*INSTRUCTION*: Format every line of the items below as a numbered list. Leave out any blank lines.

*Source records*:

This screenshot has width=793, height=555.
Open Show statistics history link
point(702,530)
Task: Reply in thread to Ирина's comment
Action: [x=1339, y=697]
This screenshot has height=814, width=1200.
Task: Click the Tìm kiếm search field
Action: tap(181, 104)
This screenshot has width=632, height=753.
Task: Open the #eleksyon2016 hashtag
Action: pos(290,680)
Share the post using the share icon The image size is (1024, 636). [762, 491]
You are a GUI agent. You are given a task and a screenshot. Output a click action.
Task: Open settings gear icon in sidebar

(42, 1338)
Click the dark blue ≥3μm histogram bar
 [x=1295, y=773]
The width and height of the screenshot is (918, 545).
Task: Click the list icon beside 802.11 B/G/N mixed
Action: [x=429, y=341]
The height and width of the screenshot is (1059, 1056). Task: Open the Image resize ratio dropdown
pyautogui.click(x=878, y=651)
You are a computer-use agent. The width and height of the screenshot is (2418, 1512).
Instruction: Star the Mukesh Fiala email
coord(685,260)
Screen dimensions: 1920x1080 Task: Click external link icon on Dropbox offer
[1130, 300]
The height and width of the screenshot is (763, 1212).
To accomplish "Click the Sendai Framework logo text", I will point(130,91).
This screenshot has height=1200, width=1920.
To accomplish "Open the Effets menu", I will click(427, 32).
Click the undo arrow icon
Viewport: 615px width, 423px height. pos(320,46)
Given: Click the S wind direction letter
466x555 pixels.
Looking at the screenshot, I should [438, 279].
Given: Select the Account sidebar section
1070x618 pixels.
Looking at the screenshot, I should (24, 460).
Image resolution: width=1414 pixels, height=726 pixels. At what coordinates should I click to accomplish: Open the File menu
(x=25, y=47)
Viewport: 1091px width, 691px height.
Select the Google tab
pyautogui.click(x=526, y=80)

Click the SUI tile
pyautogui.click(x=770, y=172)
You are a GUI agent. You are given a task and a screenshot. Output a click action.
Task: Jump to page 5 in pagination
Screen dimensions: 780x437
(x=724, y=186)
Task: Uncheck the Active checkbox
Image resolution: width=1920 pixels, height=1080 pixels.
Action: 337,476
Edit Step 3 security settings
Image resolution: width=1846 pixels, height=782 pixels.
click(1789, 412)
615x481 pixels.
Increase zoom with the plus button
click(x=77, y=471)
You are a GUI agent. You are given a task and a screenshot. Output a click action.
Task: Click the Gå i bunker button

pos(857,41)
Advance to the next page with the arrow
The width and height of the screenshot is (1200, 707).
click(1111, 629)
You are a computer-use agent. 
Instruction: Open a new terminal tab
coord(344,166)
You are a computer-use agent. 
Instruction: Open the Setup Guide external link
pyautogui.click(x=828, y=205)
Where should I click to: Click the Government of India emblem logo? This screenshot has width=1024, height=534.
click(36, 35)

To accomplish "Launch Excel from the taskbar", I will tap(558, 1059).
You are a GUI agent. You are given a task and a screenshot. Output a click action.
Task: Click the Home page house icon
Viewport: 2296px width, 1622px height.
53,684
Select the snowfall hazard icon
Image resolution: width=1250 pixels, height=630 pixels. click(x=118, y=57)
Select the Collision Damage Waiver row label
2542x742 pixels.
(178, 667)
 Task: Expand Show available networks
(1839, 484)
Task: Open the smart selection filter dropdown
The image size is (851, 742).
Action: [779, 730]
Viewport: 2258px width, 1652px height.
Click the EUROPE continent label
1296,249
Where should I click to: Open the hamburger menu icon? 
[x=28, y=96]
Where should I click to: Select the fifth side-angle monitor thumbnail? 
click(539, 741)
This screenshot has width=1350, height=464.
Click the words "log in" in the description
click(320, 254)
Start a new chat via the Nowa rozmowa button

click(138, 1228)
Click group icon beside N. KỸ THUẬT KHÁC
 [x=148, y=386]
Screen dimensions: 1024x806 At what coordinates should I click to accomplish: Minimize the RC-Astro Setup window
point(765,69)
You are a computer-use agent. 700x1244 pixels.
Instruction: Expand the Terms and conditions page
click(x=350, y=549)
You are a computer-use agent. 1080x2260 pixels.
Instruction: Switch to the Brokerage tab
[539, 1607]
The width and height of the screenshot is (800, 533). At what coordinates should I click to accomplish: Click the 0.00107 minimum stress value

*FINISHED EXERCISE*:
1. This screenshot has width=793, height=555.
2. Open Show statistics history link
3. point(702,530)
4. Task: Reply in thread to Ирина's comment
5. Action: [x=1339, y=697]
6. This screenshot has height=814, width=1200.
7. Task: Click the Tìm kiếm search field
8. Action: tap(181, 104)
9. This screenshot has width=632, height=753.
10. Task: Open the #eleksyon2016 hashtag
11. Action: pos(290,680)
12. Share the post using the share icon The image size is (1024, 636). [762, 491]
13. You are a GUI agent. You are given a task and a screenshot. Output a click action.
14. Task: Open settings gear icon in sidebar
15. (42, 1338)
16. Click the dark blue ≥3μm histogram bar
17.  [x=1295, y=773]
18. The width and height of the screenshot is (918, 545).
19. Task: Click the list icon beside 802.11 B/G/N mixed
20. Action: [x=429, y=341]
21. The height and width of the screenshot is (1059, 1056). Task: Open the Image resize ratio dropdown
22. pyautogui.click(x=878, y=651)
23. You are a computer-use agent. The width and height of the screenshot is (2418, 1512).
24. Instruction: Star the Mukesh Fiala email
25. coord(685,260)
26. Screen dimensions: 1920x1080 Task: Click external link icon on Dropbox offer
27. [1130, 300]
28. The height and width of the screenshot is (763, 1212).
29. To accomplish "Click the Sendai Framework logo text", I will point(130,91).
30. This screenshot has height=1200, width=1920.
31. To accomplish "Open the Effets menu", I will click(427, 32).
32. Click the undo arrow icon
33. Viewport: 615px width, 423px height. pos(320,46)
34. Given: Click the S wind direction letter
35. 466x555 pixels.
36. Looking at the screenshot, I should [438, 279].
37. Given: Select the Account sidebar section
38. 1070x618 pixels.
39. Looking at the screenshot, I should (24, 460).
40. Image resolution: width=1414 pixels, height=726 pixels. At what coordinates should I click to accomplish: Open the File menu
41. (x=25, y=47)
42. Viewport: 1091px width, 691px height.
43. Select the Google tab
44. pyautogui.click(x=526, y=80)
45. Click the SUI tile
46. pyautogui.click(x=770, y=172)
47. You are a GUI agent. You are given a task and a screenshot. Output a click action.
48. Task: Jump to page 5 in pagination
49. Screen dimensions: 780x437
50. (x=724, y=186)
51. Task: Uncheck the Active checkbox
52. Image resolution: width=1920 pixels, height=1080 pixels.
53. Action: 337,476
54. Edit Step 3 security settings
55. Image resolution: width=1846 pixels, height=782 pixels.
56. click(1789, 412)
57. 615x481 pixels.
58. Increase zoom with the plus button
59. click(x=77, y=471)
60. You are a GUI agent. You are given a task and a screenshot. Output a click action.
61. Task: Click the Gå i bunker button
62. pos(857,41)
63. Advance to the next page with the arrow
64. The width and height of the screenshot is (1200, 707).
65. click(1111, 629)
66. You are a computer-use agent. 
67. Instruction: Open a new terminal tab
68. coord(344,166)
69. You are a computer-use agent. 
70. Instruction: Open the Setup Guide external link
71. pyautogui.click(x=828, y=205)
72. Where should I click to: Click the Government of India emblem logo? This screenshot has width=1024, height=534.
73. click(36, 35)
74. To accomplish "Launch Excel from the taskbar", I will tap(558, 1059).
75. You are a GUI agent. You are given a task and a screenshot. Output a click action.
76. Task: Click the Home page house icon
77. Viewport: 2296px width, 1622px height.
78. 53,684
79. Select the snowfall hazard icon
80. Image resolution: width=1250 pixels, height=630 pixels. click(x=118, y=57)
81. Select the Collision Damage Waiver row label
82. 2542x742 pixels.
83. (178, 667)
84.  Task: Expand Show available networks
85. (1839, 484)
86. Task: Open the smart selection filter dropdown
87. The image size is (851, 742).
88. Action: [779, 730]
89. Viewport: 2258px width, 1652px height.
90. Click the EUROPE continent label
91. 1296,249
92. Where should I click to: Open the hamburger menu icon? 
93. [x=28, y=96]
94. Where should I click to: Select the fifth side-angle monitor thumbnail? 
95. click(539, 741)
96. This screenshot has width=1350, height=464.
97. Click the words "log in" in the description
98. click(320, 254)
99. Start a new chat via the Nowa rozmowa button
100. click(138, 1228)
101. Click group icon beside N. KỸ THUẬT KHÁC
102.  [x=148, y=386]
103. Screen dimensions: 1024x806 At what coordinates should I click to accomplish: Minimize the RC-Astro Setup window
104. point(765,69)
105. You are a computer-use agent. 700x1244 pixels.
106. Instruction: Expand the Terms and conditions page
107. click(x=350, y=549)
108. You are a computer-use agent. 1080x2260 pixels.
109. Instruction: Switch to the Brokerage tab
110. [539, 1607]
111. The width and height of the screenshot is (800, 533). At what coordinates should I click to accomplish: Click the 0.00107 minimum stress value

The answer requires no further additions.